University of Central Florida’s student-run Internet radio station Knightcast Radio may be on shaky ground following a recent vote by the school’s Student Senate. According to Central Florida Future, student government leadership “voted to remove Knightcast as a Student Government Association-affiliated agency.” The article goes on to explain that,
The DJ service that Knightcast provided for many campus events will be relocated under the Office of Student Involvement and will retain the name Knightcast, said vice president Jacob Kahn. He encourages the students involved in Knightcast to form a registered student organization, such as a radio club, to take the place of the live radio portion of the organization.
Kahn, who spoke in favor of the special act, said he voted to dissolve Knightcast as an agency because radio is an antiquated medium that no longer benefits the UCF community.
‘As a campus, we evolve and change, and things that we think are important 10 years ago aren’t going to be important now, and things that we think are important now may not be important 10 years from now, so we have to evolve as the campus culture evolves,’ Kahn said. ‘It’s the fact that people, if they want to listen to the radio for music … they’re going to listen to something like Pandora or one of those many other avenues as well.’
It’s chilling to see that student leadership views radio as an “antiquated medium,” and I’m sure that the 100+ members of Knightcast are displeased with this assumption. Currently, Knightcast operates an Internet radio station and provides live DJ services.
In other college radio news this week:
WZRD-FM and WRNC-LP License Renewals
A few college radio stations received word that their FCC licenses were renewed, including Northeastern Illinois University station WZRD-FM (Chicago, IL), and low power FM station WRNC-LP at Northland College (Ashland, WI). The completed license renewal is great news for WZRD-FM, whose renewal process took a bit longer after the FCC investigated issues with the station’s public file. While a low power station now, WRNC-LP is working to move its station to full power soon.

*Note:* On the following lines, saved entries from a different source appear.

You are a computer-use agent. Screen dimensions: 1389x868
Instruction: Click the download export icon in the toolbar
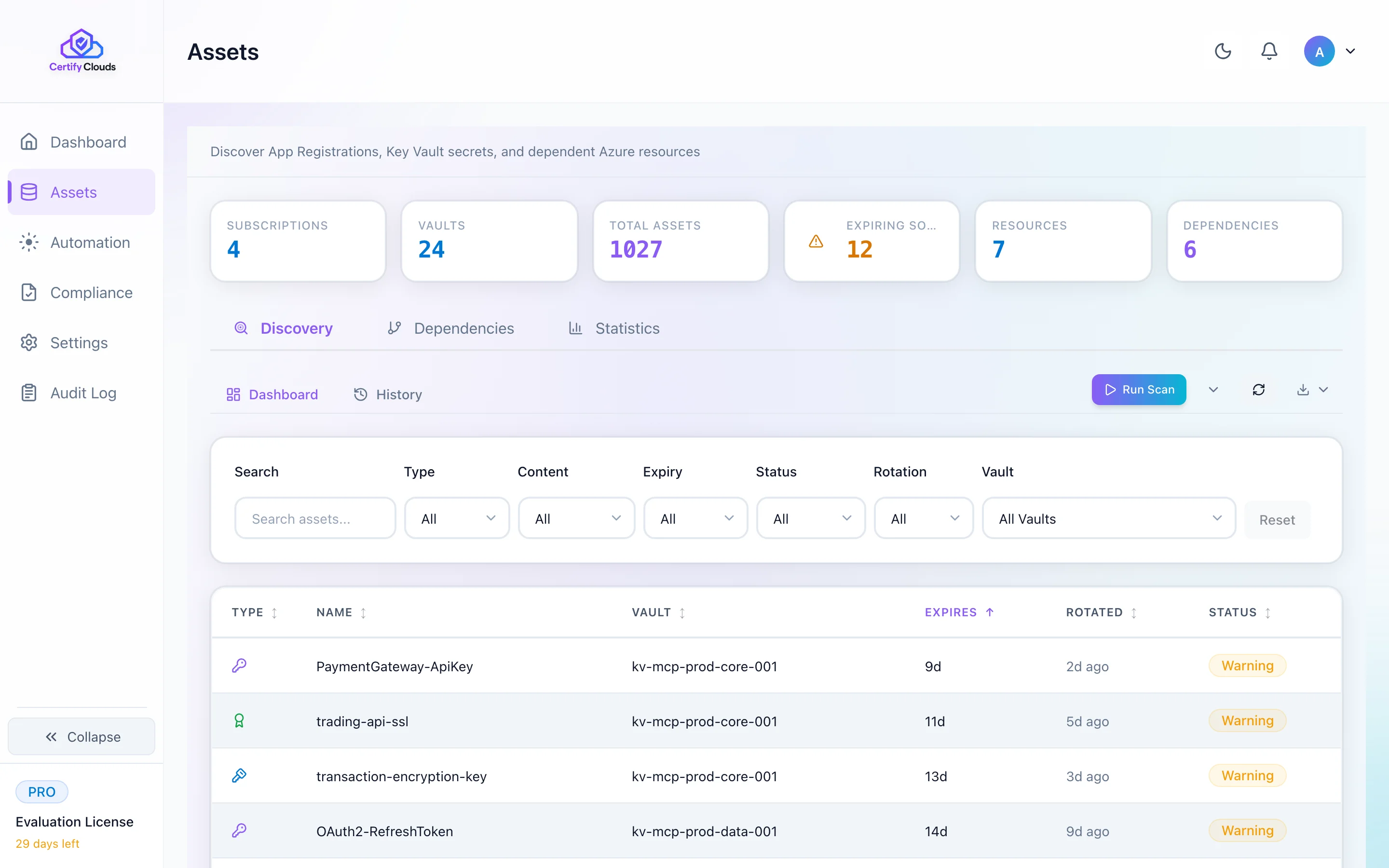pos(1302,389)
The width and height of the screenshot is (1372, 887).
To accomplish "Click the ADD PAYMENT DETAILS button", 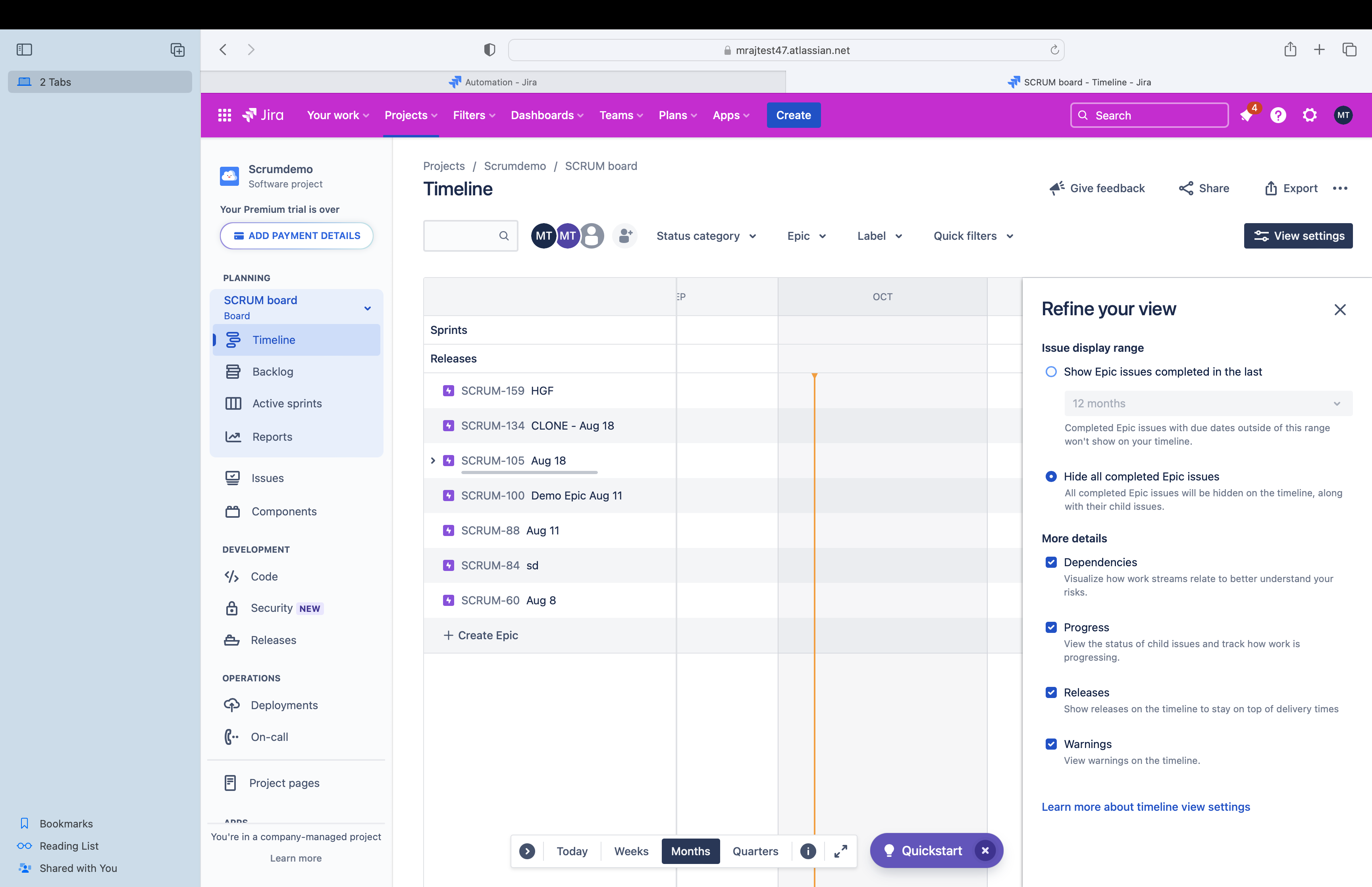I will (x=296, y=235).
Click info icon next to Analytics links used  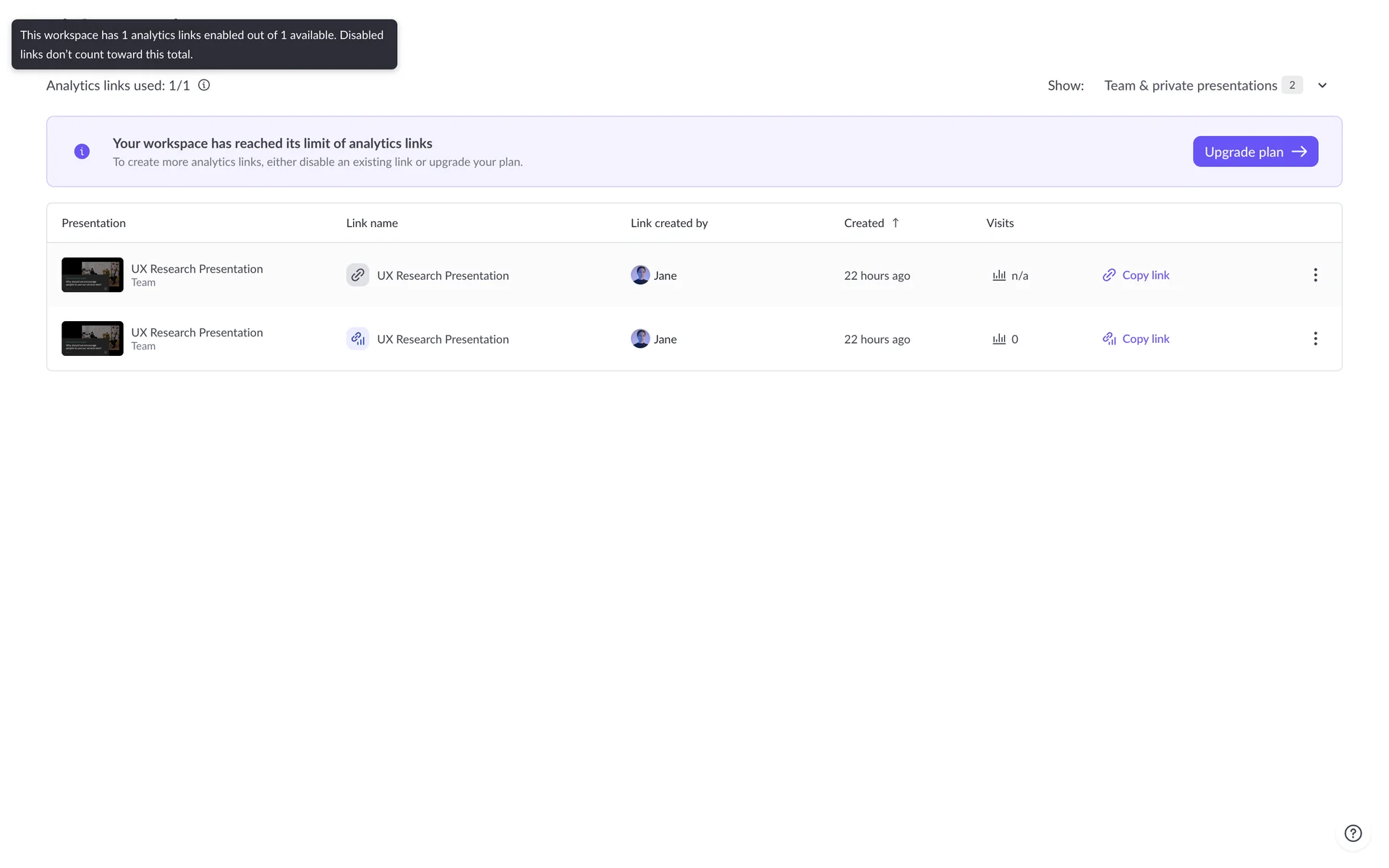pos(204,85)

Best of the South Honors Student Media in the Southeastern United States
At its annual student journalism event, the Southeast Journalism Conference honored student media outlets and producers at its Best of the South awards. The Best College Radio Station 1st place winner is Southeastern Louisiana University station KSLU-FM in Hammond, Louisiana. University of Louisiana-Lafayette won first place for best college audio news program for a student-run newscast and its public radio station KRVS-FM won 2nd place in the “Best College Radio Station” category. The complete list of winners can be found here.
College Broadcasters Inc. (CBI) Announces Details about 2014 Student Production Awards
Student broadcasters are invited to submit materials to CBI’s annual Student Production Awards competition beginning on March 10. Student-produced college radio pieces can be sent to CBI for consideration up until May 9, 2014. Awards will be presented at CBI’s National Student Electronic Media Convention in Seattle in October, 2014.

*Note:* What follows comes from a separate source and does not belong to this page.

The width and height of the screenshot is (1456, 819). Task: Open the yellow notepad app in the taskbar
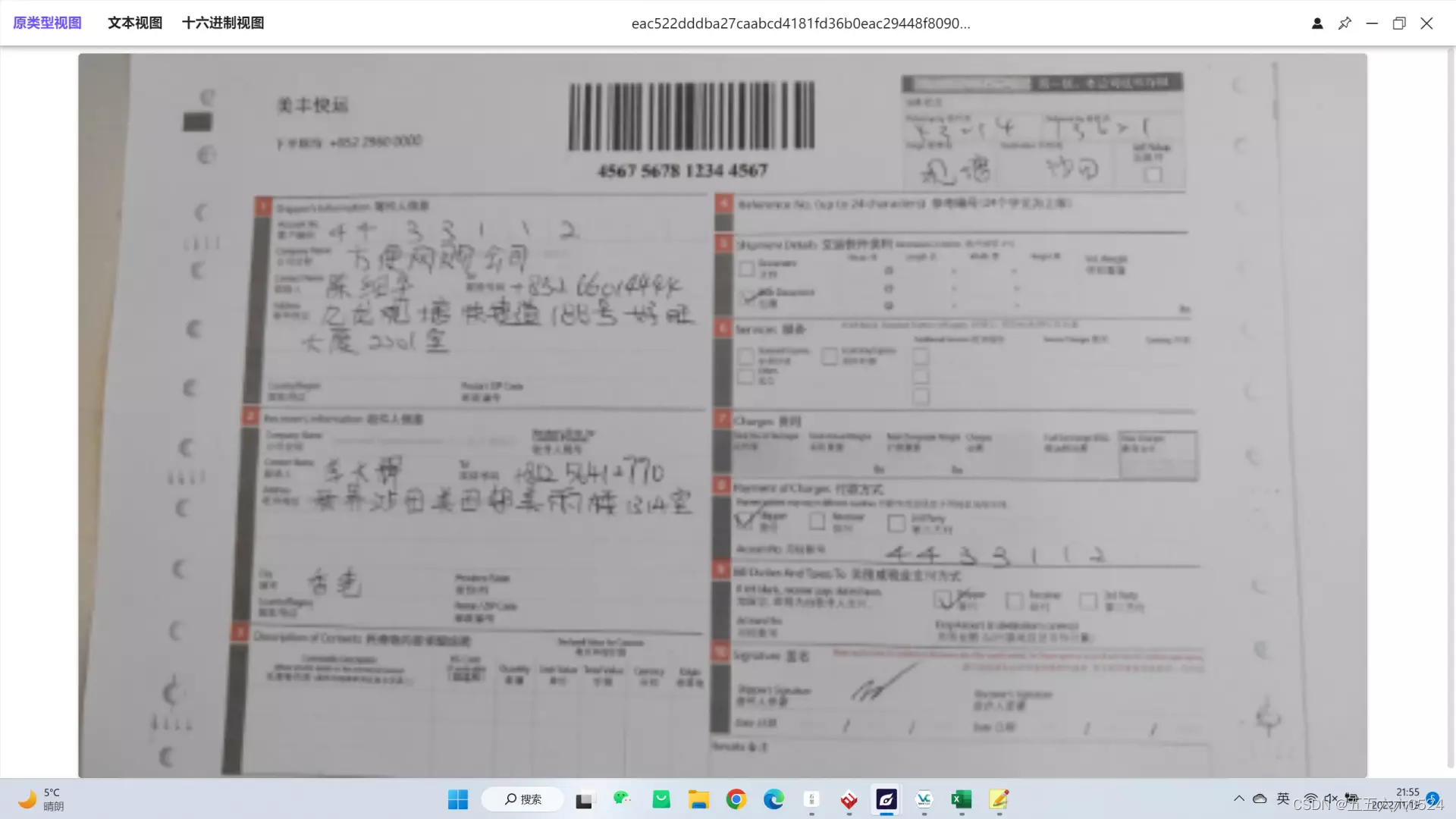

Doane College Station Launches Czech Music Show
I love hearing about some of the incredible niche programming on college radio and this week the Wilber Republican put the spotlight on a new show on Doane College radio station KDNE in Crete, Nebraska. Ceske Muzika focuses on Czech music and airs on Saturdays from 9 to 11am.

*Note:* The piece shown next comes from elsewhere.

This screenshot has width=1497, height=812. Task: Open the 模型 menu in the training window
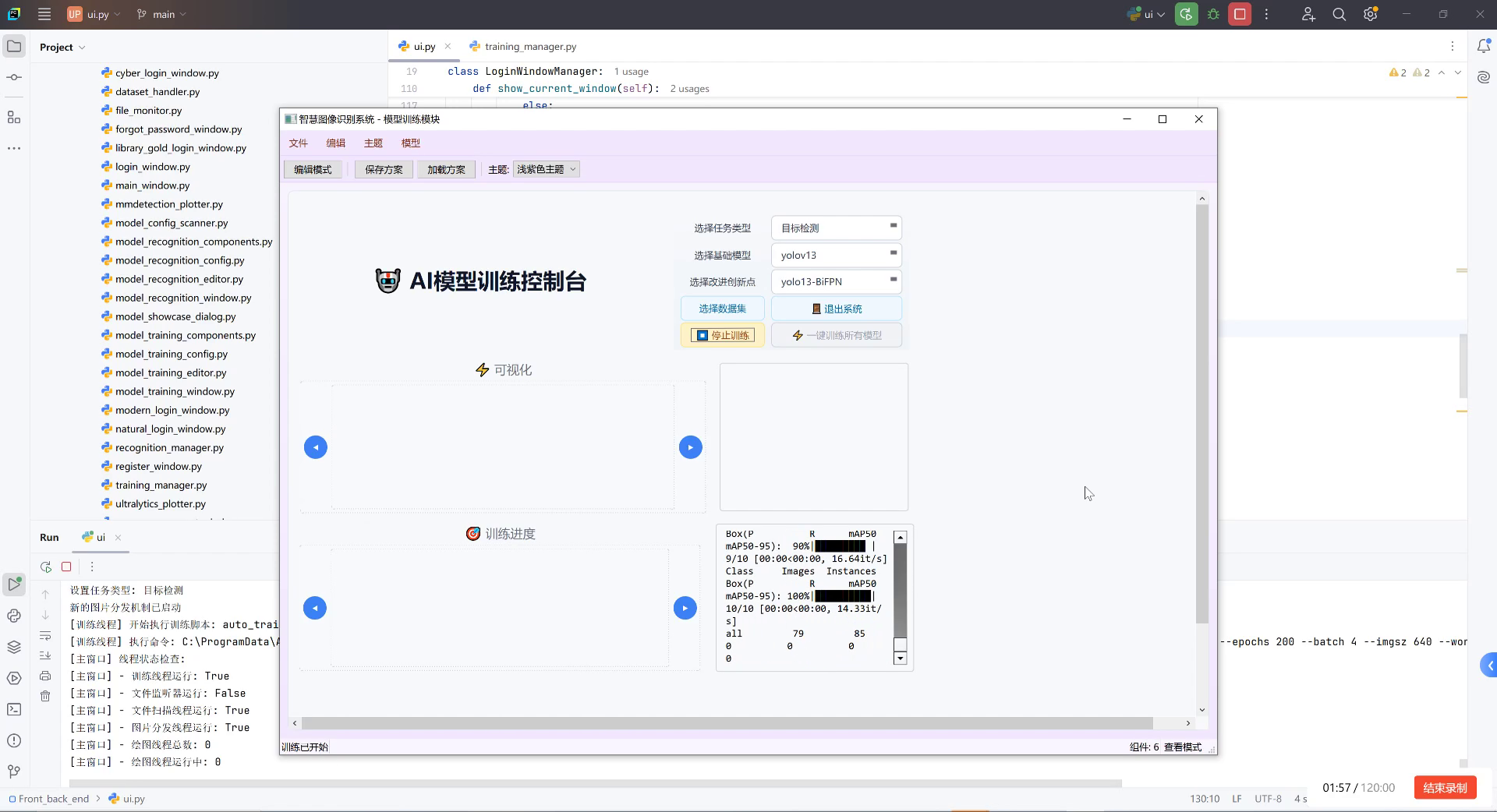(411, 143)
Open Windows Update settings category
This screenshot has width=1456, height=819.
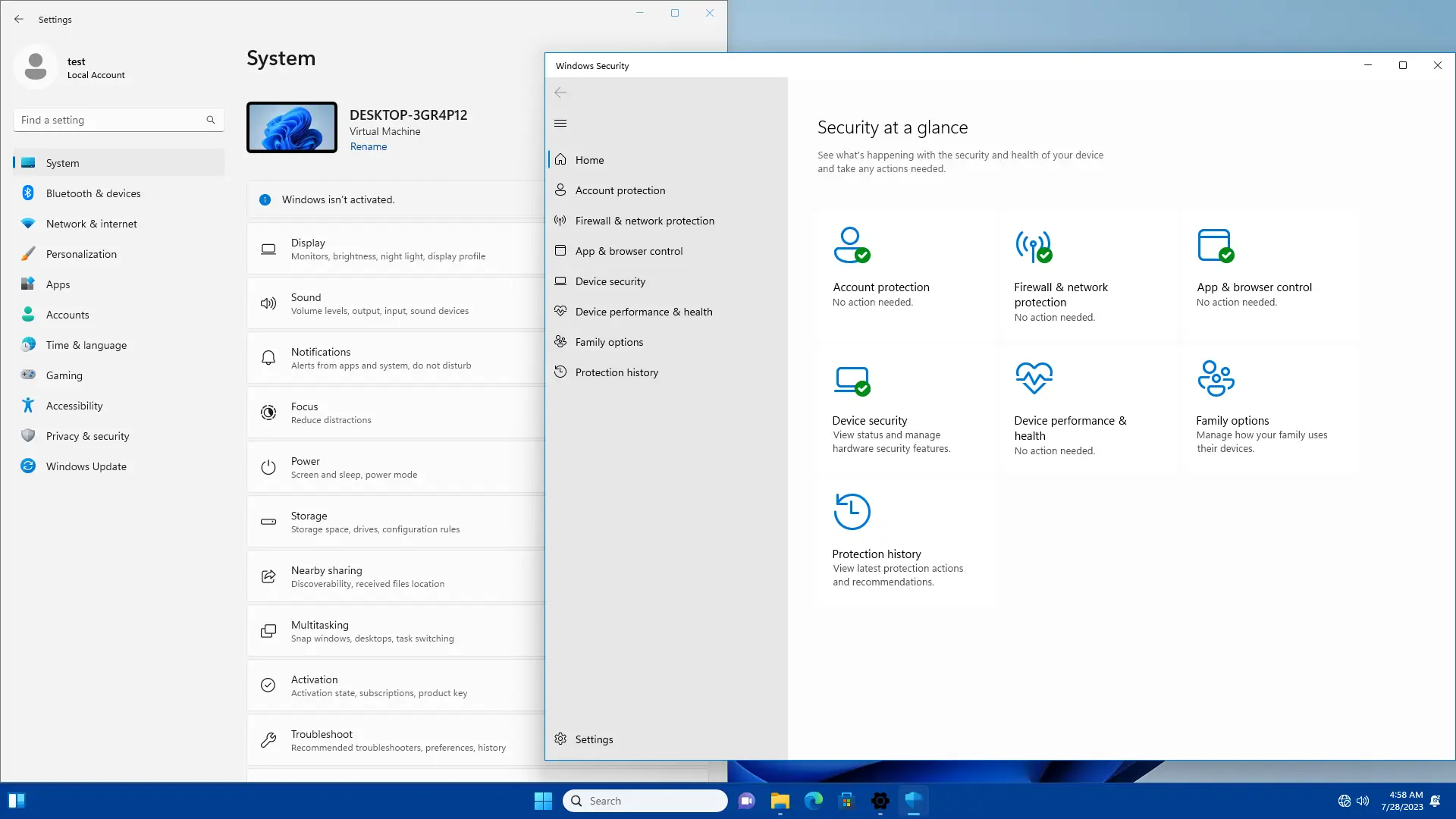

The 25-year History of Impact 89
Impact 89 (WDBM-FM) at Michigan State University celebrates its 25th anniversary this year. According to City Pulse, “For 11 of those 25 years, the Impact won the award for College Radio Station and Program of the Year from Michigan Association of Broadcasters.”
LPFM Update: Wheaton College’s Petition for Reconsideration is Dismissed
This week, dismissed LPFM applicant Wheaton College was informed by the FCC that its Petition for Reconsideration was dismissed “as untimely.” The school was applying for the 96.5 FM signal in Norton, Massachusetts and its application was dismissed in early December, 2013 because the proposed transmitter site failed “to meet the minimum spacing requirements.” Wheaton then filed a Petition for Reconsideration, which was received by the FCC on January 29, 2014. In its petition, Wheaton states that “a typographical error caused the incorrect proposed transmitter geographical coordinates to be submitted” and asks to amend its application by “correcting the typographical error.”
In a brief letter dated February 24, the FCC refused to allow amendments to the application because the petition was filed 3 weeks after the deadline. I really feel for Wheaton College, particularly in light of the fact that its application was dismissed during a particularly hectic time of the year on campus. It was dismissed shortly before winter break (the last day of exams at Wheaton was December 14, 2013) and the school had 30 days to respond by the deadline of January 8, 2014. Within those 30 days were several holidays as well as some school closures due to inclement weather. Once again, this makes clear that the FCC means business with its deadlines. Any school that holds a license for a broadcast station or who is party to an application needs to remain vigilant about all FCC deadlines as it could mean the loss of a license.
According to Wheaton’s application, the school has had a campus radio station (WCCS) since 1975. The campus-only station started broadcasting on the Internet in 1999. The latest show schedule can be found here.